Every line of the records below that holds the word "Software" should be copied out.

━━━━━━━━━━━━━━━━━━━━━━━━━━━━━━

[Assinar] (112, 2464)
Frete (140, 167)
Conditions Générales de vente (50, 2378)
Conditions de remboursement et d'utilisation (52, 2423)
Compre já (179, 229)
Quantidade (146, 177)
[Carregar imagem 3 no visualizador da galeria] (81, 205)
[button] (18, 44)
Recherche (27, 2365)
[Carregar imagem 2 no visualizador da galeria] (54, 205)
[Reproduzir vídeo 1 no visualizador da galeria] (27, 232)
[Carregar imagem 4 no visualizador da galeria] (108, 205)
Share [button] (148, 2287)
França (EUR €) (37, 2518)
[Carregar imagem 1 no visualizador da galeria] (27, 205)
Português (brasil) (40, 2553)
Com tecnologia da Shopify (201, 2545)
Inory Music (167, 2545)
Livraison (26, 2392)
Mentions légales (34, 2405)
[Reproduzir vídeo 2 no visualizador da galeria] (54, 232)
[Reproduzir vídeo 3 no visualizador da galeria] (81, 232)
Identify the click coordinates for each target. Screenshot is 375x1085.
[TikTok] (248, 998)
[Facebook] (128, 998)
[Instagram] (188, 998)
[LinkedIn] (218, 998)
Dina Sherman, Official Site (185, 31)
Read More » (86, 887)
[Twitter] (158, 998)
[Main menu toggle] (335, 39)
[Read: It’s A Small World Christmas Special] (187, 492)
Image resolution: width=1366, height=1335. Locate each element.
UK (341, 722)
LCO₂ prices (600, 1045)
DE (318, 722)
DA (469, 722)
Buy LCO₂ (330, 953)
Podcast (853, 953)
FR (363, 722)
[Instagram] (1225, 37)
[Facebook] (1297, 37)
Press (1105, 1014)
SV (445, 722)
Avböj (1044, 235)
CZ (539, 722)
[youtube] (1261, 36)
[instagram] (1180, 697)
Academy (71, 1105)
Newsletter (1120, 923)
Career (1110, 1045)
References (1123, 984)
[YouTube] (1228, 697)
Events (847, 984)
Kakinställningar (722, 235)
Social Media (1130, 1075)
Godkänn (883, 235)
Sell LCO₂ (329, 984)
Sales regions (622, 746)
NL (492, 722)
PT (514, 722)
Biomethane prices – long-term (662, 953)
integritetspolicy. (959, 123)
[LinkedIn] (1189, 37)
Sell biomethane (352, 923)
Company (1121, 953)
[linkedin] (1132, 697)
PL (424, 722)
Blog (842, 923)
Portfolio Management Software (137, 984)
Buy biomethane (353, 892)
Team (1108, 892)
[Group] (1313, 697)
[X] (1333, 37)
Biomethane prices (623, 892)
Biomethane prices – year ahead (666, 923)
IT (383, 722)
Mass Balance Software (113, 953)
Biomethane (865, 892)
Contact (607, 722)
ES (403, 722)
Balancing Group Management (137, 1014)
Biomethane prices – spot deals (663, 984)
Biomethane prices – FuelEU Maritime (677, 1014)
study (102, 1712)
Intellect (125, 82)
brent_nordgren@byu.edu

━━━━━━━━━━━━━━━━━━━━━━━━━━━━━━

- ANSWER
Portfolio Management Software (137, 984)
Mass Balance Software (113, 953)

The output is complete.